Member of Azad Kashmir Legislative Assembly
- Incumbent
- Assumed office 29 July 2016

Personal details
- Party: Jamaat-e-Islami Pakistan

= Abdur Rasheed Turabi =

Pakistani politician

Abdur Rasheed Turabi is a well-known politician of Azad Jammu & Kashmir. He was the Emir of Jamaat-e-Islami Azad Kashmir till July 2017. Dr Khalid Mahmood is his successor and newly elected Ameer of JI AJK. He is a well known columnist and also has written books giving the guidelines of solution of Kashmir dispute. He remained President of Islami-e-Jamiat Talaba Kashmir Chapter (1974–76). He participated greatly in the freedom movement of Kashmir. He is member of Legislative Assembly of Azad Jammu & Kashmir. He is also member of Muslim World league.

==Early life and education==
Turabi was born in 1954 and he belongs to Azad Jammu Kashmir's village Surroll. He completed his matriculation from Bagh High School and received his master's degree in Islamic Studies from Punjab University as well as he completed his LLB from Karachi University. During his student life, Abdul Rasheed took active part in politics and played his important role as President of Islami Jamiat-e-Talaba Azad Jammu Kashmir. After completion of education, Abdul Rasheed Turabi started advocating in the year 1983 and joined Jamaat-e-Islami Azad Kashmir during advocating. He was elected as general secretary of Jamaat-e-Islami Azad Kashmir for the first time while he was continuously 5 times nominated as Ameer of Jamaat-e-Islami Azad Kashmir in the year 1989 to 2002. Abdul Rasheed Turabi has written articles in English, Urdu and Arabic as he has also written several books on Kashmir issue which is providing guidance on the solution of Kashmir issue.
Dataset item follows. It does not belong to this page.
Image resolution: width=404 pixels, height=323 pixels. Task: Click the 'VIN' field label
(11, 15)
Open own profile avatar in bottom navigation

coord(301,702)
==Stance on Gilgit Baltistan==
Turabi advocates for constitutional rights of GB people but is against making Gilgit-Baltistan the fifth province of Pakistan. He demands Joint administrative set up of Azad Kashmir and Gilgit Baltistan. As the government of Pakistan moves forward to introduce constitutional reforms in Gilgit Baltistan (GB), Kashmiri leaders have stood to oppose any move of making the region fifth province of Pakistan through some constitutional amendments. Addressing an All Parties Conference (APC) at the National Press Club on Wednesday, Kashmiri leaders including former prime ministers Sardar Attique Ahmad Khan and Sultan Mahmood, Chaudhry Lateef Akbar, Abdul Rasheed Turabi and others said that any move to change the constitutional status of the region would tantamount to divide the state of Kashmir. They through the resolution proposed a joint administrative set up for AJK and GB in which the president, prime minister, High Court and Kashmir Council will be the same for these two regions.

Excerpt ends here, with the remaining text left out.